In thepast few years, yes. We've had warm winters in the past where it hasnt gotten above 20 degree's (F). In the summer it was 100+ in those years. We seem to be in a mild summer period, but the winters have become brutally cold with large amounts of snow.

The sensor I'm using only consumes micro amp's, so its not of concern. My main worry is the transmitter, because its consumes so much. Wonder if I increase the bit rate if it will decrease the time its receiving or transmitting. The other issue is if I want to measure the battery voltage and solar voltage. If I am directly powering them from a battery, I will need a voltage divider and a stable voltage reference for the ADC. PICs have a internal voltage reference, but its not accurate enough. The voltage divider presents a problem since it will always draw current.

I've thought of using AAs, but I can't think of any other use for these LiFePO4 batteries, so that's the reason I'm using them. I have 1500mAh's and 3000mAh on hand (2 of each).

 

[alec_t]

The voltage divider presents a problem since it will always draw current.

It doesn't have to. You could use an NMOSFET to switch it off when the micro is asleep.

 

[MrAl]

In thepast few years, yes. We've had warm winters in the past where it hasnt gotten above 20 degree's (F). In the summer it was 100+ in those years. We seem to be in a mild summer period, but the winters have become brutally cold with large amounts of snow.

The sensor I'm using only consumes micro amp's, so its not of concern. My main worry is the transmitter, because its consumes so much. Wonder if I increase the bit rate if it will decrease the time its receiving or transmitting. The other issue is if I want to measure the battery voltage and solar voltage. If I am directly powering them from a battery, I will need a voltage divider and a stable voltage reference for the ADC. PICs have a internal voltage reference, but its not accurate enough. The voltage divider presents a problem since it will always draw current.

I've thought of using AAs, but I can't think of any other use for these LiFePO4 batteries, so that's the reason I'm using them. I have 1500mAh's and 3000mAh on hand (2 of each).

Hi again,

Yes you can increase the bit rate to decrease transmit time, as long as you dont loose reliability of the transmission.

As i said back in post #11, if you use a MOSFET to turn off what you dont need you can save a lot of power. This includes the external voltage reference, and if the divider is connected to the output of that then that turns off too.

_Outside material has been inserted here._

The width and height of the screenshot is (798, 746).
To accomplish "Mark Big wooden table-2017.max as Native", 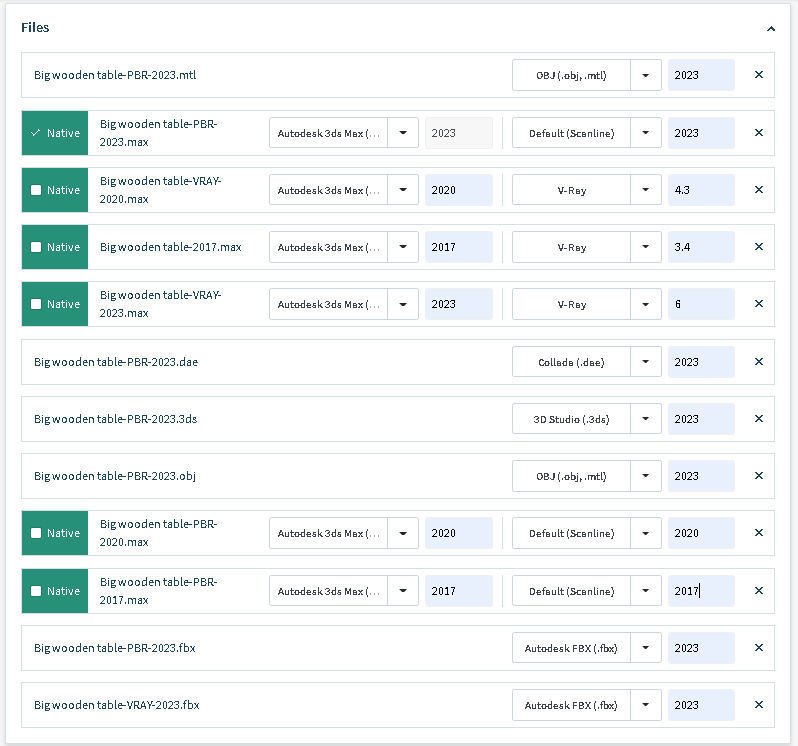I will click(36, 247).
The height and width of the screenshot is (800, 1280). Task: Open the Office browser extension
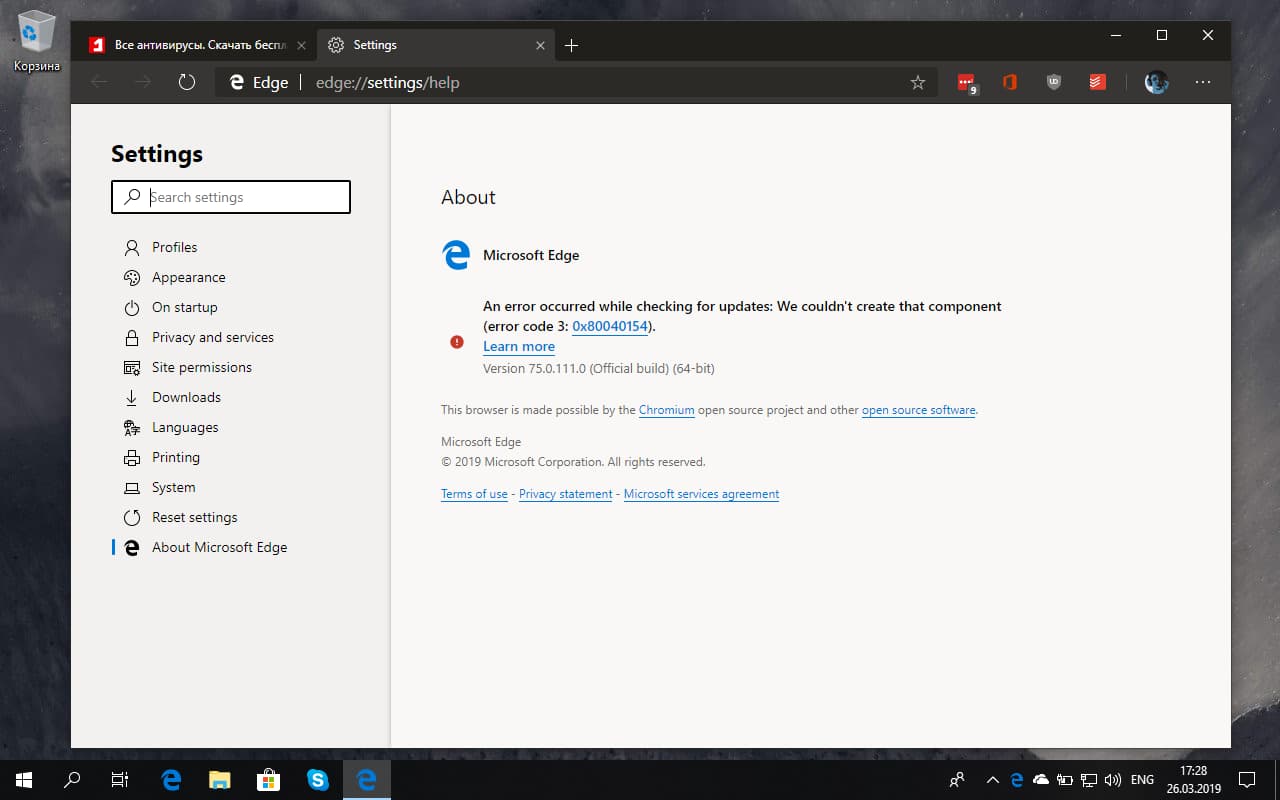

Just to round things a little, if you transmit every 17 minutes with a 1 second transmit time you reduce the average transmit current to one one-thousandth of the instantaneous current. So if the transmit current is 100ma, the average over 17 minutes will be 100ua. 100ua draws down a 2000mAhr battery in about 20,000 hours (twenty thousand hours) which is about 833 days. If you double the transmission rate to every 8 minutes, this time will halve, but will still be more than 400 days which is over a year.
This assumes you shut down everything during sleep using a mosfet or other device. If you are using a voltage reference chances are you can even use a bipolar and that makes up a pretty simple and reliable circuit (maybe one or two resistors and one tiny transistor).

 

[MrAl]

Hello again,

Please note that i made a couple typos in the previous post. It originally read that if you transmit every 17 seconds with a 1 second transmit time the average current falls to 1/1000 (one one-thousandth) of the transmit current, but really it should have read "if you transmit every 17 minutes with a 1 second transmit time", not every 17 seconds. Obviously 17 seconds 'off' time isnt long enough when the transmit time is 1 second, it has to be about 17 MINUTES with 16 minutes 39 seconds 'off' time and 1 second 'on' time (slightly less than 17 minutes total time). That's a long time to stay off, but for some measuring purposes that is ok.
The typos have been corrected.